Open mchristianl opened 3 years ago
Can we re run with the latest flux? Let's prioritise this
Yes: this particular error seems to be fixed in 0.12.0-dev
and I get another error
FATAL ERROR: Symbol "__nv_sqrt"not found
which might indicate that my attempt to restore the file to it's previous version failed:
--- char-rnn.jl 2021-01-28 12:27:16.238144639 +0100
+++ char-rnn-new.jl 2021-01-28 12:25:24.361953681 +0100
@@ -3,6 +3,7 @@
using StatsBase: wsample
using Base.Iterators: partition
using Parameters: @with_kw
+using CUDA
# Hyperparameter arguments
@with_kw mutable struct Args
@@ -51,15 +52,16 @@
# Constructing Model
m = build_model(N)
+ m = gpu(m)
function loss(xs, ys)
- l = sum(logitcrossentropy.(m.(xs), ys))
+ l = sum(logitcrossentropy.(m.(gpu.(xs)), gpu.(ys)))
return l
end
## Training
opt = ADAM(args.lr)
- tx, ty = (Xs[5], Ys[5])
+ tx, ty = (gpu.(Xs[5]), gpu.(Ys[5]))
evalcb = () -> @show loss(tx, ty)
Flux.train!(loss, params(m), zip(Xs, Ys), opt, cb = throttle(evalcb, args.throttle))
@@ -84,5 +86,6 @@
end
cd(@__DIR__)
-m, alphabet = train()
+m, alphabet = train() # FATAL ERROR: Symbol "__nv_sqrt"not found
sample(m, alphabet, 1000) |> println
Which version of cuda are you using?
the Julia Package is at 2.4.1
and CUDA.versioninfo()
gives me
CUDA toolkit 11.1.1, artifact installation
CUDA driver 11.1.0
NVIDIA driver 456.71.0
Libraries:
- CUBLAS: 11.3.0
- CURAND: 10.2.2
- CUFFT: 10.3.0
- CUSOLVER: 11.0.1
- CUSPARSE: 11.3.0
- CUPTI: 14.0.0
- NVML: 10.0.0+430.86
- CUDNN: 8.0.4 (for CUDA 11.1.0)
- CUTENSOR: 1.2.1 (for CUDA 11.1.0)
Toolchain:
- Julia: 1.5.2
- LLVM: 9.0.1
- PTX ISA support: 3.2, 4.0, 4.1, 4.2, 4.3, 5.0, 6.0, 6.1, 6.3, 6.4
- Device support: sm_35, sm_37, sm_50, sm_52, sm_53, sm_60, sm_61, sm_62, sm_70, sm_72, sm_75
1 device:
0: Quadro GP100 (sm_60, 14.738 GiB / 16.000 GiB available)
Probably no going to fix the problem, but
l = sum(logitcrossentropy.(m.(gpu.(xs)), gpu.(ys)))
should be changed to
using Flux.Losses
l = logitcrossentropy(m.(gpu.(xs)), gpu.(ys), agg=sum)
We've discussed this before, and the first approach is a lot more intuitive and clear about it's intention.

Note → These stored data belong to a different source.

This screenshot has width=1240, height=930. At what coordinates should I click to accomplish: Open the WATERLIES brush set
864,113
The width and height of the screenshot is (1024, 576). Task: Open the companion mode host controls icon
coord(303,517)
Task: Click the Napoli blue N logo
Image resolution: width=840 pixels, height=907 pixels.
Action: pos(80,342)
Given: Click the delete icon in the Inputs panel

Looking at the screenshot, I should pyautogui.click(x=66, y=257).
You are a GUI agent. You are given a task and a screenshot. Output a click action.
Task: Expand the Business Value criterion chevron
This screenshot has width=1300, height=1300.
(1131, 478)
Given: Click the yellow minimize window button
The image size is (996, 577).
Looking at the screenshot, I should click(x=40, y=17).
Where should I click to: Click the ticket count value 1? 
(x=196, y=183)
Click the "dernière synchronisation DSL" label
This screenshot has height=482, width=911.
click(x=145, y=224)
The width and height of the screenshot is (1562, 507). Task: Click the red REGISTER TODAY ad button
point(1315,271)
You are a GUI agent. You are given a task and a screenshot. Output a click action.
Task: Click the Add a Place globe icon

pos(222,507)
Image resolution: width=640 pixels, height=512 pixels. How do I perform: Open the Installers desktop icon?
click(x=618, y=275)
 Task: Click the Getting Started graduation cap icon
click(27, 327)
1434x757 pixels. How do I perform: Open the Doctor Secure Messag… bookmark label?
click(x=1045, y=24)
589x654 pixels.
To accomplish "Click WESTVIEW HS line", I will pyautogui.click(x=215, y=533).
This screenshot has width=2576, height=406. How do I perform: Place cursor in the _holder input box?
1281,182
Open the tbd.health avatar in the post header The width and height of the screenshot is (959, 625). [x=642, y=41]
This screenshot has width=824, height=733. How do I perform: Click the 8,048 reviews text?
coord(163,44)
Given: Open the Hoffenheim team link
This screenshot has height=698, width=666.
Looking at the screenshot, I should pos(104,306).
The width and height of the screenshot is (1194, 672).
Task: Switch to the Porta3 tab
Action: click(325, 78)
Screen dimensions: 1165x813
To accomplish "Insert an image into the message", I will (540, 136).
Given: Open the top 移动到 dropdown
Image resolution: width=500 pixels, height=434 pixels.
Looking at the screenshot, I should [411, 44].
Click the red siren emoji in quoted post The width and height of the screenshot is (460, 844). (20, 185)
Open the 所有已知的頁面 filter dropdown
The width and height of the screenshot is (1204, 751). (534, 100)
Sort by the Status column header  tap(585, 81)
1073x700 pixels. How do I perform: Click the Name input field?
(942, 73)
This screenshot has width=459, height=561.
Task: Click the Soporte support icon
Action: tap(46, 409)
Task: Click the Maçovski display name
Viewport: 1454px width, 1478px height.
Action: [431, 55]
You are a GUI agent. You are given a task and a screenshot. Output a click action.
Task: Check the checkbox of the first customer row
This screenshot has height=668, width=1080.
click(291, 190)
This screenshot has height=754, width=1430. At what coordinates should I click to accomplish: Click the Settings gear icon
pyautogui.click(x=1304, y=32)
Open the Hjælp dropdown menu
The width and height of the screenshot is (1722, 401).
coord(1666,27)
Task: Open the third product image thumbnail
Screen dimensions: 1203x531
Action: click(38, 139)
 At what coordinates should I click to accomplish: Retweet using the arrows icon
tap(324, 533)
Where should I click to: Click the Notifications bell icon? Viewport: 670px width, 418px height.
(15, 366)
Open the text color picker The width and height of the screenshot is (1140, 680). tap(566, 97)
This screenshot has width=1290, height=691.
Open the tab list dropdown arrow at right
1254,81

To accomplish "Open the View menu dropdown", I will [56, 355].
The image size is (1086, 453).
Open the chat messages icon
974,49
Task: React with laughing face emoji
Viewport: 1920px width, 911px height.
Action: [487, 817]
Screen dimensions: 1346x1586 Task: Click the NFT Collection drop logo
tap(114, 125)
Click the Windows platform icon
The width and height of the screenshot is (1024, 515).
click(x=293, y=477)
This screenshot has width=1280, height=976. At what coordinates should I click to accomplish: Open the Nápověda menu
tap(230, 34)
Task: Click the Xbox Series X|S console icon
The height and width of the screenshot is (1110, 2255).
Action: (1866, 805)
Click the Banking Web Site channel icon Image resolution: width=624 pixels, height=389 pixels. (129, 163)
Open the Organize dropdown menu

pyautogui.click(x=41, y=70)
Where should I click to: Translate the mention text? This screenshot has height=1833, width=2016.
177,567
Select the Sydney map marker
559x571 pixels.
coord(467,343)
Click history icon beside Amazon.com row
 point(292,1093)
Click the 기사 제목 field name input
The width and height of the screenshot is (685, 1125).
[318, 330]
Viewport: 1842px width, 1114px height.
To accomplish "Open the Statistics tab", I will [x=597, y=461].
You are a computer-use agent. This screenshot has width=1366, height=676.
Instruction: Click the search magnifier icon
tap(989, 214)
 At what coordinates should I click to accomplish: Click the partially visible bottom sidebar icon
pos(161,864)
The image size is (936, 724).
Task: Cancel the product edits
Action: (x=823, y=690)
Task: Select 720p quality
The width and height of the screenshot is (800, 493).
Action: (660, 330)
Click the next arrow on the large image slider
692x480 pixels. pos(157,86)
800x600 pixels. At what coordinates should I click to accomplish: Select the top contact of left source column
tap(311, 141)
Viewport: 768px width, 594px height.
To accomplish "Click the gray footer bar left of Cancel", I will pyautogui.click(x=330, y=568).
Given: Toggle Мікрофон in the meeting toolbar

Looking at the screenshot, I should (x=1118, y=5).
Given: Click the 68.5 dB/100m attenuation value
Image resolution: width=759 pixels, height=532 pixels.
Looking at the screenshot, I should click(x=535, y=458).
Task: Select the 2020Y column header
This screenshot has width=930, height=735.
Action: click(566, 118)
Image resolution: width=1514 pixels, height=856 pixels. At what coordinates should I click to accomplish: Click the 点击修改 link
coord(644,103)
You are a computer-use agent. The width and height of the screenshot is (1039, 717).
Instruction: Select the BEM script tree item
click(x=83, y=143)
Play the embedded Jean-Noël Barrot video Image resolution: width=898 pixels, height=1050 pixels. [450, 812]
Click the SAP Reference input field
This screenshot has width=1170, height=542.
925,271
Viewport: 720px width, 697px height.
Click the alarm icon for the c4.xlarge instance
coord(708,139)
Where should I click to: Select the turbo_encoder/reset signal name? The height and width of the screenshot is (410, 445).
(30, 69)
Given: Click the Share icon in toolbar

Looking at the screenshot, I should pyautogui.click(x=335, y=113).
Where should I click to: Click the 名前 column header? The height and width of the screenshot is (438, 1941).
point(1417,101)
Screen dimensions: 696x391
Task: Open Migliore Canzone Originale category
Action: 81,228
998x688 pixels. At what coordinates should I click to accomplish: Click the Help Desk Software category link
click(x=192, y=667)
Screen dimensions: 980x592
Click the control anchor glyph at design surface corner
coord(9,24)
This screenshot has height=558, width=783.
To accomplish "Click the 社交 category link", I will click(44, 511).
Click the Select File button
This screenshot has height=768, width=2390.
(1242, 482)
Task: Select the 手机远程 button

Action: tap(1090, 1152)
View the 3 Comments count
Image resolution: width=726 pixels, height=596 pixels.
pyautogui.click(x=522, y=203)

We've discussed this before, and the first approach is a lot more intuitive and clear about it's intention.
Yes we have discussed this before and as a result we have the whole Losses module based on the second approach and the first approach is deprecated
Hi,
I have just stumbled upon the char-rnn.jl example in my first attempt of checking out Julia machine learning with Flux.jl.
The example works, but produces kind of garbage as a text generator. Since it seems to be on the TODO list anyways in issue 266, I was wondering how difficult It'd be to re-establish the CUDA support that was removed previously in a commit. This would allow (me) to play around with a more intense training of the model to see whether the generated text gains some quality.
I guess the error that @AdarshKumar712 got was
in line
Any thoughts? Would this be fixable in an easy way?
regards, Christian